[Excerpts from a dataset]
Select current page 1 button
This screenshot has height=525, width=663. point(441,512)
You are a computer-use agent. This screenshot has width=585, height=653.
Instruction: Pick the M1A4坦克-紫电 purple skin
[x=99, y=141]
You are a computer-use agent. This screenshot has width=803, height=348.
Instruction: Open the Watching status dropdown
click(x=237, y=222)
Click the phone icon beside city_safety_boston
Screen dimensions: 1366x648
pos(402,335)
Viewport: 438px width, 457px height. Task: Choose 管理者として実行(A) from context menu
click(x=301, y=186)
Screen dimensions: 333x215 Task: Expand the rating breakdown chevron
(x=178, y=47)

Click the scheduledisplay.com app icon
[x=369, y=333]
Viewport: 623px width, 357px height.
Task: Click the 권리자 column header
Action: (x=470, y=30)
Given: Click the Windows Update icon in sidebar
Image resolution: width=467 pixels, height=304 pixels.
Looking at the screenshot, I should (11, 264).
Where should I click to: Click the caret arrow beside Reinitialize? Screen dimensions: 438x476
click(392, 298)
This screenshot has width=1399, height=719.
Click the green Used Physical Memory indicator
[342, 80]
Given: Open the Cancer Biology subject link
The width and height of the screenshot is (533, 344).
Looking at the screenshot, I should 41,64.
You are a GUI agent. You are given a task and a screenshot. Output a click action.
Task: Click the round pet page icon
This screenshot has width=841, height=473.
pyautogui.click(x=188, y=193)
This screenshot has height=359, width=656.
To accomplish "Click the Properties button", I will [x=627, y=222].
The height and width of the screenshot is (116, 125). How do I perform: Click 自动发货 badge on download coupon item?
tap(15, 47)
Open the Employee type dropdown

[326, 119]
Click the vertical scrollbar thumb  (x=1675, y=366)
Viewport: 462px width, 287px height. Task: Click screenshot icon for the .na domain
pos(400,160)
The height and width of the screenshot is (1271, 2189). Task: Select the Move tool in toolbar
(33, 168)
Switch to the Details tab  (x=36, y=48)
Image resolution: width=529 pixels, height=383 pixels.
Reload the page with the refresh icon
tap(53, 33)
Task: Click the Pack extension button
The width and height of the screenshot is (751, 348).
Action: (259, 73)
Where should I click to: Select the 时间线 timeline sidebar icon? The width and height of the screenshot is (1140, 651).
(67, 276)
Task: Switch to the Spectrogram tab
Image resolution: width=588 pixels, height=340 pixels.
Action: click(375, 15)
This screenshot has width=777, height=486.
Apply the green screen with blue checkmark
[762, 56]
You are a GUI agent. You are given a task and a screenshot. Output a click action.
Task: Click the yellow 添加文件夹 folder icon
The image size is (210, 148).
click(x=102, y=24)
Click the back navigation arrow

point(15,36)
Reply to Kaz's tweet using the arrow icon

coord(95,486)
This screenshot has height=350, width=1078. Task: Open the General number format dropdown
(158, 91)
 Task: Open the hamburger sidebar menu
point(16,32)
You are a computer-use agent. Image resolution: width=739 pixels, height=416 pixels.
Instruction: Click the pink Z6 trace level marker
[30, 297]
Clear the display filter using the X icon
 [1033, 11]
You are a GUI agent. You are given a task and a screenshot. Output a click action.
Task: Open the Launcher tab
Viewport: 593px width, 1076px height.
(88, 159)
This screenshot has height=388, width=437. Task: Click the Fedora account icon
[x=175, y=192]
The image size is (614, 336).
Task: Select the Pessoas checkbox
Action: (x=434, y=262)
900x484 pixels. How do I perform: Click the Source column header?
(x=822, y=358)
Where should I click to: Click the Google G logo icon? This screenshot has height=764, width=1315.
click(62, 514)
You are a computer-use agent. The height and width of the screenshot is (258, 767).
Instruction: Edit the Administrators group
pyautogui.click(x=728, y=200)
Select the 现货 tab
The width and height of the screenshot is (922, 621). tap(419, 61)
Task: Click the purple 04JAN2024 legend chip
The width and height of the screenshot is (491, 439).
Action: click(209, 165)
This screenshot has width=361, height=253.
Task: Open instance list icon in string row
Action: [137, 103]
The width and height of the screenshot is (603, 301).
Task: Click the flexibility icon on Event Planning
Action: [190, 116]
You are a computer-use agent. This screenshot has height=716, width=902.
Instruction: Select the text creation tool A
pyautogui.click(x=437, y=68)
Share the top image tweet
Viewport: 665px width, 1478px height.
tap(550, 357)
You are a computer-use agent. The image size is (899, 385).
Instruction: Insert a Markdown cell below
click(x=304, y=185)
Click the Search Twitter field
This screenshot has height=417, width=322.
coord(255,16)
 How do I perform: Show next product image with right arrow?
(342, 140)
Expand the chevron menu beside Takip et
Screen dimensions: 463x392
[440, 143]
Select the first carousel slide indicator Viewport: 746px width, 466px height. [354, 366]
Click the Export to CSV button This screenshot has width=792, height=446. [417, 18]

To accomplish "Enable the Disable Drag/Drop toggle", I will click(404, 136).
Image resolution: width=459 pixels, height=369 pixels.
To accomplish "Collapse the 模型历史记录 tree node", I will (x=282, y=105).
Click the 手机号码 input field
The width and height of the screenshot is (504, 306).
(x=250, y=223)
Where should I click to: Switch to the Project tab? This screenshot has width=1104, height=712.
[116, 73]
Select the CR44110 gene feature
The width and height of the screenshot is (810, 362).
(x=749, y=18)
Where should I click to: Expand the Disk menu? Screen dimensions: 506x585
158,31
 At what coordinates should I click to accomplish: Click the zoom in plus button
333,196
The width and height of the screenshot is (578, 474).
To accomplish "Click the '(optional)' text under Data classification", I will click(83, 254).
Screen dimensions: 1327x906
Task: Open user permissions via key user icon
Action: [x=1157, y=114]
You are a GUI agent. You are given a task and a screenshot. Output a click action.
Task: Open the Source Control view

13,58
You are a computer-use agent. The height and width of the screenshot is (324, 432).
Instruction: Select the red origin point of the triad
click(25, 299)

§ **ABOUT THIS EXERCISE**
Every line above that has the string "computer" needs to be copied.

§ **EXERCISE SOLUTION**
You are a computer-use agent. This screenshot has width=585, height=653.
You are a computer-use agent. This screenshot has width=803, height=348.
You are a computer-use agent. Image resolution: width=739 pixels, height=416 pixels.
You are a computer-use agent. The height and width of the screenshot is (258, 767).
You are a computer-use agent. This screenshot has height=716, width=902.
You are a computer-use agent. The image size is (899, 385).
You are a computer-use agent. The height and width of the screenshot is (324, 432).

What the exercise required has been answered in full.